Dezynfekcja na pierwszym miejscu
Wyniki badań pokazują więc, jak ważna jest bieżąca dezynfekcja otaczających nas powierzchni oraz skóry mającej z nimi styczność. Wirus może pozostawać aktywny na długo, ale środki dezynfekujące oraz woda z mydłem są w stanie skutecznie go usunąć. Podczas dezynfekcji domów powinniśmy zwracać szczególną uwagę na czyszczenie takich powierzchni, jak włączniki światła, gałki i klamki, toalety, stoły i urządzenia elektroniczne.
Badania nad wirusem, jego specyfiką i trwałością trwają nieustannie. Obecne dane są nieco inne od wcześniejszych wniosków z badań, które sugerowały, że wirus pozostaje aktywny na poszczególnych powierzchniach znacznie krócej. Wcześniejsze informacje mówiły również o możliwości rozprzestrzeniania się wirusa nie tylko poprzez kaszel czy kichanie, ale również za pośrednictwem powietrza, w formie tzw. bioaerozolu.
Niestandardowe symptomy zakażenia
Co jakiś czas pojawiają się również informacje o nowych, niespecyficznych symptomach zakażenia. Do standardowych należą kaszel, duszności i wysoka gorączka. Osoby z koronawirusem mogą mieć także nudności, wymioty czy biegunkę. Wcześniej sądzono, że dotykają one od 5 do 10 proc. chorych, natomiast najnowsze badanie autorstwa naukowców z Chin sugeruje, że objawy ze strony układu trawiennego mogą występować, w różnym natężeniu, u nawet połowy zakażonych.
Zwłaszcza u osób starszych objawem zakażenia SARS-CoV-2 mogą być również trudności z utrzymaniem uwagi oraz zachowaniem koncentracji. Z kolei 10–15 proc. chorych wśród towarzyszących im symptomów wskazywało także na drgawki oraz dotkliwe bóle mięśni, bóle i zawroty głowy. Co ważne, symptomem budzącym niepokój nie powinien być katar. Zgodnie ze wszystkimi dostępnymi informacjami, takiego symptomu doświadcza mniej niż 5 proc. zarażonych. O tej porze roku katar, któremu nie towarzyszą inne symptomy, częściej kojarzony jest z alergiami sezonowymi.

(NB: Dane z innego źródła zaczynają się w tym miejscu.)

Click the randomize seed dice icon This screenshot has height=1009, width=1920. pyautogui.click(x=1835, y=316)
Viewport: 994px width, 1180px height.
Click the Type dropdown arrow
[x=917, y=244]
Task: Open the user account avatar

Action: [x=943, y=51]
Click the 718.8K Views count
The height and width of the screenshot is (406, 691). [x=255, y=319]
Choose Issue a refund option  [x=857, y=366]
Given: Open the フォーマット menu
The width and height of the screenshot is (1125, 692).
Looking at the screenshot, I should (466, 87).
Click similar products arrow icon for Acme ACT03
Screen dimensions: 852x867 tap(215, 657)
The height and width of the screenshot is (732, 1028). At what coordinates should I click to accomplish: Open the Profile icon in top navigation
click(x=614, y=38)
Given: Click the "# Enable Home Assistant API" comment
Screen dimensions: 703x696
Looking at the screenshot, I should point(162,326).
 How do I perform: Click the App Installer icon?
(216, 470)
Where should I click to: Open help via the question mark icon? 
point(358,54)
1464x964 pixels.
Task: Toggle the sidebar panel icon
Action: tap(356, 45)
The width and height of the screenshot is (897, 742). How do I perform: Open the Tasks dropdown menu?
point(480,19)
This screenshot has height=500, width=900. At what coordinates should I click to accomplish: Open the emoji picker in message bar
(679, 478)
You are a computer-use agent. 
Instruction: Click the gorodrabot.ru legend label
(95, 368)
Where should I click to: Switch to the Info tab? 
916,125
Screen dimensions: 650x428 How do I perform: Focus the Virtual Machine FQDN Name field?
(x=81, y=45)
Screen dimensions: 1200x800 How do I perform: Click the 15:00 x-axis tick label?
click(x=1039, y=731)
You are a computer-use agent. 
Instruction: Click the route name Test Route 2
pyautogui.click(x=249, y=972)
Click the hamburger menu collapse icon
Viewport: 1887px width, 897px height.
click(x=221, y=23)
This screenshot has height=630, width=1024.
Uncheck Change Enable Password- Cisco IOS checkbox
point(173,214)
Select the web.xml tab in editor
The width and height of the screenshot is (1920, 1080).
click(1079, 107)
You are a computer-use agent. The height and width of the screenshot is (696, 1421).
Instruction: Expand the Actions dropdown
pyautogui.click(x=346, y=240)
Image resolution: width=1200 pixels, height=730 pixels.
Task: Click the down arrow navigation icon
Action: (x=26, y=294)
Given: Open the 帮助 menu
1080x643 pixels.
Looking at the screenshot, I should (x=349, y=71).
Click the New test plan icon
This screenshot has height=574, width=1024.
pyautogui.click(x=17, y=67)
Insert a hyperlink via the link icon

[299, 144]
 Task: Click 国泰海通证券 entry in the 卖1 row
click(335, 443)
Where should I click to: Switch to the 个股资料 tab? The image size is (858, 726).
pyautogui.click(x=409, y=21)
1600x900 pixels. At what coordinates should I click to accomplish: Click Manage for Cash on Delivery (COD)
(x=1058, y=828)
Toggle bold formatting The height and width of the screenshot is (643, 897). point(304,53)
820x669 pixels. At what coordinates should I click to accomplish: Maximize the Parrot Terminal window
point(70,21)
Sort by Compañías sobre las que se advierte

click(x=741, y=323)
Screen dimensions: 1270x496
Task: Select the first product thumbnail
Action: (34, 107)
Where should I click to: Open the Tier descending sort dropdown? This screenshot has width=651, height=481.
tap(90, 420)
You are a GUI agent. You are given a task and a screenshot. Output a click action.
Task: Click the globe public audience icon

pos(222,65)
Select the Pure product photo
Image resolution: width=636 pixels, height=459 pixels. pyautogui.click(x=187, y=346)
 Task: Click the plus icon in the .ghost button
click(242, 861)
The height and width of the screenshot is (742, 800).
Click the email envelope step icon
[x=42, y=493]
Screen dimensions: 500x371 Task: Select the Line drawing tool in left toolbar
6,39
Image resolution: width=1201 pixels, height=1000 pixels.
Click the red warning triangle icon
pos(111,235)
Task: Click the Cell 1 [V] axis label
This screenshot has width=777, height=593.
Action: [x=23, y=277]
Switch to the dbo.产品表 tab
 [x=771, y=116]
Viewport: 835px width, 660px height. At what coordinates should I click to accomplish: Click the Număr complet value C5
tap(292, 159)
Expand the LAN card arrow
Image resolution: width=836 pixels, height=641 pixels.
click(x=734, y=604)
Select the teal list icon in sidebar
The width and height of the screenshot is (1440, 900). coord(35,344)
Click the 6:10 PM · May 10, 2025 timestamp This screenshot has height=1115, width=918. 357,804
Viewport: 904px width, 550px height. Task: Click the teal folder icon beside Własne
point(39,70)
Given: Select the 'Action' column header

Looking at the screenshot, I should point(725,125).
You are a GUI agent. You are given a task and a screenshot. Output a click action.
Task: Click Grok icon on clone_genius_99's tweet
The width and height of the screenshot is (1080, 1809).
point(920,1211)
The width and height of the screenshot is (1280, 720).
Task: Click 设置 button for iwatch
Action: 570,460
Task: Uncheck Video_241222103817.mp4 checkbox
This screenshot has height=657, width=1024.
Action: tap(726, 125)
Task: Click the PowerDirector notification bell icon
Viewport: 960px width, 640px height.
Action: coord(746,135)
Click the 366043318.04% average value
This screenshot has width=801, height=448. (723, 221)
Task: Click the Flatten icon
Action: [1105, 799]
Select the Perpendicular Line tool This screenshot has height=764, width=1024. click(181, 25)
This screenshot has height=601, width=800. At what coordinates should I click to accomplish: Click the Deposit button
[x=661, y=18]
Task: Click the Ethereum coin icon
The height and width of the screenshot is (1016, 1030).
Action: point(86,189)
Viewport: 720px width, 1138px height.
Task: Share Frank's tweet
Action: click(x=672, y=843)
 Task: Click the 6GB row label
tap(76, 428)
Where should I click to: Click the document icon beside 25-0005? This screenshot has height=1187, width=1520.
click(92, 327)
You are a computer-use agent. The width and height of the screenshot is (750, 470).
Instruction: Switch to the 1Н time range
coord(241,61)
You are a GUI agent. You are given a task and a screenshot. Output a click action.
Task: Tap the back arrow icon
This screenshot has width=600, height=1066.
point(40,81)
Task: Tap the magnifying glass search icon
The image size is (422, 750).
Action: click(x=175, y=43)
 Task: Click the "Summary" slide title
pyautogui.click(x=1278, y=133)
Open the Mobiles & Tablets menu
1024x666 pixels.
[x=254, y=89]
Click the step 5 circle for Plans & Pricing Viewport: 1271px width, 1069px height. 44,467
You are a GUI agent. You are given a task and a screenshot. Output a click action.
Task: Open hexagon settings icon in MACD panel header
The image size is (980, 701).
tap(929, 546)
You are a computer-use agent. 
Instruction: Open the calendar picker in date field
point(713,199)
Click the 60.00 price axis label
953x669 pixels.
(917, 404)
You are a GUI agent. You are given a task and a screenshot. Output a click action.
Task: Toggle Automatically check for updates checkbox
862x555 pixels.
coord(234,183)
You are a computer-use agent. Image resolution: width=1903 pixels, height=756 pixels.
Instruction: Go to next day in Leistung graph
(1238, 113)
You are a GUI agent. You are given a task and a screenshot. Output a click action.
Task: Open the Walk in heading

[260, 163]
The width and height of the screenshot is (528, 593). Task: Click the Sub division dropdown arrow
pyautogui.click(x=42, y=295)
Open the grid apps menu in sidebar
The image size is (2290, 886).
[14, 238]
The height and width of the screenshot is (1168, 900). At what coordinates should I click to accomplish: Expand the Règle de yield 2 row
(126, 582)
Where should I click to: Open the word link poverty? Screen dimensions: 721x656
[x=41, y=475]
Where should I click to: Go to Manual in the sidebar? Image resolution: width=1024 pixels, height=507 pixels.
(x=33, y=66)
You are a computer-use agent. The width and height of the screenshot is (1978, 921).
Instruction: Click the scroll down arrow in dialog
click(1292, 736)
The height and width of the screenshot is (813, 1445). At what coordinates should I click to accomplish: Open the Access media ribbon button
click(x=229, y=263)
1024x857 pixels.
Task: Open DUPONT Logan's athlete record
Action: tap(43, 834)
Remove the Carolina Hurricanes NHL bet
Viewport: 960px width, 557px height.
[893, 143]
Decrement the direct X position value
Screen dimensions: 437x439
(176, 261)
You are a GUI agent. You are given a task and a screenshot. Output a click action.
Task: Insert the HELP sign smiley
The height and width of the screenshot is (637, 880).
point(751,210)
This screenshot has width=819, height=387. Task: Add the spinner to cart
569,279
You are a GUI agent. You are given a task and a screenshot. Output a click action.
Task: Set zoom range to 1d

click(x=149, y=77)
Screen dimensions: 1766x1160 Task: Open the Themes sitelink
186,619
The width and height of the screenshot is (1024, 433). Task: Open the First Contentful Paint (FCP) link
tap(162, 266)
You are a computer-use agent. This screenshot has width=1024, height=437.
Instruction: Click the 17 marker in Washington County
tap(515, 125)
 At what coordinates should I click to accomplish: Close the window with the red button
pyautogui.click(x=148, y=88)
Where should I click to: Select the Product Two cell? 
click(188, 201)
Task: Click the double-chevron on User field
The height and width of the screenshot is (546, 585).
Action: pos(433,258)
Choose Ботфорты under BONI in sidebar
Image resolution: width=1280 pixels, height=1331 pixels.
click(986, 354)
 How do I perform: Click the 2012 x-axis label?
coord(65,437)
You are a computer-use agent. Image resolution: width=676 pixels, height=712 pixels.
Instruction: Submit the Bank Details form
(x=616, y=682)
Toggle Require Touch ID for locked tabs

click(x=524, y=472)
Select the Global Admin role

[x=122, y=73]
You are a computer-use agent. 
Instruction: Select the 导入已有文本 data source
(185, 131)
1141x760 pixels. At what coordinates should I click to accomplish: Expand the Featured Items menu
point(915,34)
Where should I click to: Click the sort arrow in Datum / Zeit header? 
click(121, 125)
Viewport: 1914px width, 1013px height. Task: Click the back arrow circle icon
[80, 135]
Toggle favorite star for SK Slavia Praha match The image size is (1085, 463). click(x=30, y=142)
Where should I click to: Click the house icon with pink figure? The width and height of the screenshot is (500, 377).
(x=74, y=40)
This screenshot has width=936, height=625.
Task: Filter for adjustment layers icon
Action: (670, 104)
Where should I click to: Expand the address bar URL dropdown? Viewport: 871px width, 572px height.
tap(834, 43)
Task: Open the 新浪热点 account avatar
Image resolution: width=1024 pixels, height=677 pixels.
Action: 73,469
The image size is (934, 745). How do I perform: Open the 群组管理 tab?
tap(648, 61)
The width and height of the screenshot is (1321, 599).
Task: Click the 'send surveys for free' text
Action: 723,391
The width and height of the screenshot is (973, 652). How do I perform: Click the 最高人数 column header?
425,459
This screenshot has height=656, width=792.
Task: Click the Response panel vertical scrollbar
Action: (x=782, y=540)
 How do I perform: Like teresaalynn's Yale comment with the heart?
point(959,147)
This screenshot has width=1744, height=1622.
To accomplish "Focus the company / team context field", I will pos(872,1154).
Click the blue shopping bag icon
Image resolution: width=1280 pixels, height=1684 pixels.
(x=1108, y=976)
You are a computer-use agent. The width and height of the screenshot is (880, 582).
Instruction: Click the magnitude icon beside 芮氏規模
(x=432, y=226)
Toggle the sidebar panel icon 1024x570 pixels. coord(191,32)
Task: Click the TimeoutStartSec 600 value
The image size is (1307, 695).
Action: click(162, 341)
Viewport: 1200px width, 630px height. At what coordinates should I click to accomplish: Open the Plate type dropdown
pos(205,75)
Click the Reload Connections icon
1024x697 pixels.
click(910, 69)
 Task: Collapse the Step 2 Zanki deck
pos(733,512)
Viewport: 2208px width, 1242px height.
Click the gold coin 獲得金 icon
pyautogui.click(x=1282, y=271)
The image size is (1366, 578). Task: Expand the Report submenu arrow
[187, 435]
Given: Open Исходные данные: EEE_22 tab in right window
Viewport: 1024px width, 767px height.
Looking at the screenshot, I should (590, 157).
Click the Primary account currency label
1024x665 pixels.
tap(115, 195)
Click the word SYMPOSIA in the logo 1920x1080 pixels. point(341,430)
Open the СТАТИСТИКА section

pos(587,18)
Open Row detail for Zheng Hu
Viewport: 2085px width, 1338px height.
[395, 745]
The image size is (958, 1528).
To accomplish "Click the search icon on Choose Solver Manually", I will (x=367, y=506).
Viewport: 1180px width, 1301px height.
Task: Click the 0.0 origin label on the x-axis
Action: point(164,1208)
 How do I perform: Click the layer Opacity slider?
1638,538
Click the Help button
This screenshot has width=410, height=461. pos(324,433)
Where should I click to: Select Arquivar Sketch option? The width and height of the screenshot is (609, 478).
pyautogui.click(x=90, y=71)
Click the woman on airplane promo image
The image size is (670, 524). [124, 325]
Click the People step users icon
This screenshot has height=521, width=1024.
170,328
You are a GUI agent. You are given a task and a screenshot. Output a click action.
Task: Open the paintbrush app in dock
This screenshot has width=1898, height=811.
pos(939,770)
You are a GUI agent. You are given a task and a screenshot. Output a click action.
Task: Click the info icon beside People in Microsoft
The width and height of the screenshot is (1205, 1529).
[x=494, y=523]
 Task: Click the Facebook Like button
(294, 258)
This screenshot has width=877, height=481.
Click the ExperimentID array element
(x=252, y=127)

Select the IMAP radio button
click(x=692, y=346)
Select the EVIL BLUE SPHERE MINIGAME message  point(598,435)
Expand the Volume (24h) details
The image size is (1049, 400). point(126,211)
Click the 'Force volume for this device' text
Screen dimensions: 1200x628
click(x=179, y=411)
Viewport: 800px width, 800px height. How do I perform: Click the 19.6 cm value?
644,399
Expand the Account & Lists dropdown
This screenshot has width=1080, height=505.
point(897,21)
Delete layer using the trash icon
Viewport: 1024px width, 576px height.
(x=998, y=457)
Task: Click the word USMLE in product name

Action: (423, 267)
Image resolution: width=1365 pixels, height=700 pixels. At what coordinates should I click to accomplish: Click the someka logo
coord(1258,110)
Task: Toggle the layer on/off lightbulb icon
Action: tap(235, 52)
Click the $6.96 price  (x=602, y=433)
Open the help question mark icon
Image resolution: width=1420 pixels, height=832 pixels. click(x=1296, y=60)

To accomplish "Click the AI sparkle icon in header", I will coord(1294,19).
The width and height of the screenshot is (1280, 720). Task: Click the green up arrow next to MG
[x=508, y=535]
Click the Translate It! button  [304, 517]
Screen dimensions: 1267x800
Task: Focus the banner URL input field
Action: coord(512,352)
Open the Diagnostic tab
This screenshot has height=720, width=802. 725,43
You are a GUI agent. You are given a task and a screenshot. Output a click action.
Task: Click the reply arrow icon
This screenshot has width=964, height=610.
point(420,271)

Wirus jest łagodny dla dzieci: kolejne dowody
Pojawiają się także kolejne dowody na to, że wirus wyjątkowo łagodnie traktuje dzieci. Badanie wykonano na próbie około 150 tys. osób, spośród których 2 proc. stanowiły dzieci. W ich wypadku jakichkolwiek symptomów z układu oddechowego doświadczyło niecałe 75 proc., podczas gdy, wśród dorosłych występują one u 9 na 10 zakażonych.
Z kolei wśród dzieci hospitalizowanych z powodu koronawirusa zdecydowana większość posiadała dodatkowe schorzenia związane z układem oddechowym, krążenia lub wymagające przyjmowania immunosupresantów.